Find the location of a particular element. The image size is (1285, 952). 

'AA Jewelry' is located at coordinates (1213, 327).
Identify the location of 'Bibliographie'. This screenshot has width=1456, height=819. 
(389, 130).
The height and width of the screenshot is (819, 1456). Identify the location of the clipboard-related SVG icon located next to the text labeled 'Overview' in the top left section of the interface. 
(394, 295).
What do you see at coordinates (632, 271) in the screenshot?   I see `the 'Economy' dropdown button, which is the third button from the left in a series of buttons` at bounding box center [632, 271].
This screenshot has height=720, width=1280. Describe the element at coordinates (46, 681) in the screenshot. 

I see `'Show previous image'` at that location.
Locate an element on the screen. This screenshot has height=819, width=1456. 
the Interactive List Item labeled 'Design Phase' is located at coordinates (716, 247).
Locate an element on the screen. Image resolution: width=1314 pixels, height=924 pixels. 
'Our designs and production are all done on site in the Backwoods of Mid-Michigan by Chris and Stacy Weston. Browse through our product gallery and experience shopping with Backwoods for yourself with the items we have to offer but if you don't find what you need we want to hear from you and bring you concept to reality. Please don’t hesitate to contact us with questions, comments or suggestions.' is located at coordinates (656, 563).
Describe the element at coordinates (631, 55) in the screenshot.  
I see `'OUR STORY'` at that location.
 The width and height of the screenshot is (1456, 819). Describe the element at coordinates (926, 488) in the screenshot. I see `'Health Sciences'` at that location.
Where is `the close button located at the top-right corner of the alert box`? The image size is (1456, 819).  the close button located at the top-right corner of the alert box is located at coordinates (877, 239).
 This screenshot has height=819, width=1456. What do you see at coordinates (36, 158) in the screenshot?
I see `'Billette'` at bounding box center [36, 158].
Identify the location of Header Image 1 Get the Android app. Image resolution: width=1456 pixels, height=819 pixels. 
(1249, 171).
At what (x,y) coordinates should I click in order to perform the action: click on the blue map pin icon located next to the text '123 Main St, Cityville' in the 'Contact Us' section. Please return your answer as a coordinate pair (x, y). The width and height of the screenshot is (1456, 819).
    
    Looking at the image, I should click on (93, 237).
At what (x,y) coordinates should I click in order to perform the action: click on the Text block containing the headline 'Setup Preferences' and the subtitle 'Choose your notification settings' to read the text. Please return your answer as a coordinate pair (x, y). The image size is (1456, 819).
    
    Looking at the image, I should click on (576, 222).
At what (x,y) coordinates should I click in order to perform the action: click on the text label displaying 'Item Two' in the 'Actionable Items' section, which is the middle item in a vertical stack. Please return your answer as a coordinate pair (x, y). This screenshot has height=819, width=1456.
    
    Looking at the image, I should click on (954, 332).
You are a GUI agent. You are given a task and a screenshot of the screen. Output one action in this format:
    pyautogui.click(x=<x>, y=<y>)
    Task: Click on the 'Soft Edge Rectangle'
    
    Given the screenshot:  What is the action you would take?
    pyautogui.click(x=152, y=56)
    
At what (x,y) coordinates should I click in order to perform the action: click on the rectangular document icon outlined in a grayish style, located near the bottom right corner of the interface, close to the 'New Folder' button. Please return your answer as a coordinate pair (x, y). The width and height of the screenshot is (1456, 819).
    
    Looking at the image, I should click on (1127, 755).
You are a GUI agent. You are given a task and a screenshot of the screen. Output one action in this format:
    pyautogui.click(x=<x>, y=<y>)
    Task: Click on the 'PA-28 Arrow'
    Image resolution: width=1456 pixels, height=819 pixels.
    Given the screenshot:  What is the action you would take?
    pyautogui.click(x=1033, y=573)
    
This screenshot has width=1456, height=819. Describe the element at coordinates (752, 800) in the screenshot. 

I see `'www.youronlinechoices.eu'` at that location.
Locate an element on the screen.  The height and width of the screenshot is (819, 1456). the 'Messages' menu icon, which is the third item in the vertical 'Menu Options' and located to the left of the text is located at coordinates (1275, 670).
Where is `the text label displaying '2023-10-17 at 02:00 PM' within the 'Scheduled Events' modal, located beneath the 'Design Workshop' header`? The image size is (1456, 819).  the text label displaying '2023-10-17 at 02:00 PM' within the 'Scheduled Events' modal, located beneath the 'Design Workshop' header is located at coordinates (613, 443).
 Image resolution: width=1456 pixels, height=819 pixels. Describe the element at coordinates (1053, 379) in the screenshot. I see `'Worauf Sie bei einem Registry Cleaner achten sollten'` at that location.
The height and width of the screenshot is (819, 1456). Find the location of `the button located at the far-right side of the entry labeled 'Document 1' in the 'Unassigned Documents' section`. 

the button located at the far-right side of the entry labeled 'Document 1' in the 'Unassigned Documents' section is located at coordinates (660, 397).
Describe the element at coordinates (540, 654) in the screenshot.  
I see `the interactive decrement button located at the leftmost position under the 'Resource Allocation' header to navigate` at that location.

• • • •

PROBLEM TO WORK ON: In the records, replace "element" with "item" everywhere it occurs in the lines between the one holding "What do you see at coordinates (632, 271)" and the one holding "coordinates (656, 563).", inclusive. Write out only those lines, with everything else left unchanged.

FULL RESPONSE:
What do you see at coordinates (632, 271) in the screenshot?   I see `the 'Economy' dropdown button, which is the third button from the left in a series of buttons` at bounding box center [632, 271].
This screenshot has height=720, width=1280. Describe the item at coordinates (46, 681) in the screenshot. 

I see `'Show previous image'` at that location.
Locate an item on the screen. This screenshot has height=819, width=1456. 
the Interactive List Item labeled 'Design Phase' is located at coordinates (716, 247).
Locate an item on the screen. Image resolution: width=1314 pixels, height=924 pixels. 
'Our designs and production are all done on site in the Backwoods of Mid-Michigan by Chris and Stacy Weston. Browse through our product gallery and experience shopping with Backwoods for yourself with the items we have to offer but if you don't find what you need we want to hear from you and bring you concept to reality. Please don’t hesitate to contact us with questions, comments or suggestions.' is located at coordinates (656, 563).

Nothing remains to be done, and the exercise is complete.